Last night I finished the first act. (!!!!!!!!!!!!!!!!!!!!!) There are only going to be two total, I’m not doing three. That just feels like the way this particular story breaks down. I’m sure there are opinions about that, but that’s what I’m going with currently. This whole play (OR THE HALF THAT EXISTS) is me doing things exactly how I want to do them anyway, so I’m really whole-hoggin’ it. That being said – I cannot work without an outline. There was a 6 page or so chunk that I was miserably stuck in. I just couldn’t figure out how one scene was going to go down. You know why? Because I decided I didn’t like that part of the outline. You might think “Well, Allison, why didn’t you just changed the outline?” and the answer is…I guess I thought I was James Dean or something. I tried to work it out in my head while looking at something that didn’t jive with what needed to happen. Eventually I changed the outline, after writing the damn scene several times and deleting it, and then it finally came together.

The worst part was the grind of that group of pages. Right after I got through them, I immediately wrote 10 more in the space of 45 minutes, when I had wasted two weeks on the previous 6. Isn’t that stupid? I’m inconsistent that way. Maybe everybody is to some extent. I bought “The Diaries of Dawn Powell” the other day. The earliest diaries are very short and say things like “Wrote a story today.” Or “Wrote a play today.” Or “Finished a novel today.” And those made me ill. Because they sound like they were so…easy. Then I got to the good bits last night. After I finished the first act, I celebrated by reading some more. I got to a portion where she had been working on a novel. She talked about how miserable it was and how she didn’t think she’d ever do it again once that one was finished – which isn’t what happened. She wrote a bunch more. It was the perfect book to buy with the struggle-y writing I’ve been doing lately. There are gem entries about how much she loves the play she wrote and thinks it’s the best thing she’s ever done, followed by an entry about how she let her playwright friend read it and he absolutely hated it. Then later someone else read it and loved it. It’s the truncated version of things so many playwrights and writers in general go through. It’s those bits that make you say “Oh, yeah, I’m not the only one dealing with this noise.”

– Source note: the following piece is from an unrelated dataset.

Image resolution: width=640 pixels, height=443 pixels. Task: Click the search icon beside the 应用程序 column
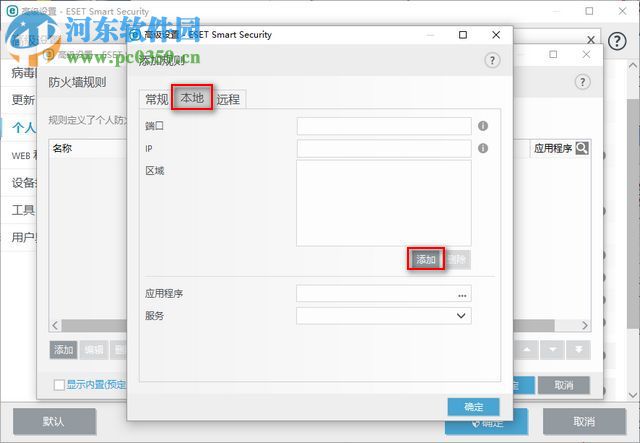[581, 148]
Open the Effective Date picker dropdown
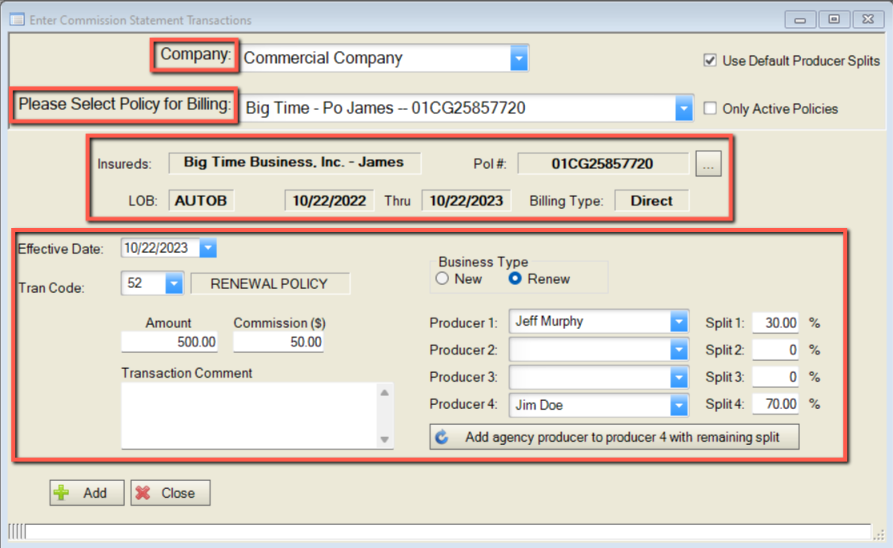893x548 pixels. (207, 248)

The Diaries of Dawn Powell also contains about a million entries that include things like "Went to dinner. Very drunk." my favorite being "Very drunk. Fell down stairs." - that's my kind of writer.

The Diaries of Dawn Powell also contains about a million entries that include things like “Went to dinner. Very drunk.” my favorite being “Very drunk. Fell down stairs.” – that’s my kind of writer.

I recommend the book for people like me who might want the occasional dose of “I’M NOT ALONE!” or any playwright, really. It does a great job of capturing the feeling of creating a new work. Later on she apparently delves into what happens during a disastrous production of one of her plays – I personally can’t wait to get to that part. But, uh…I should probably be writing instead.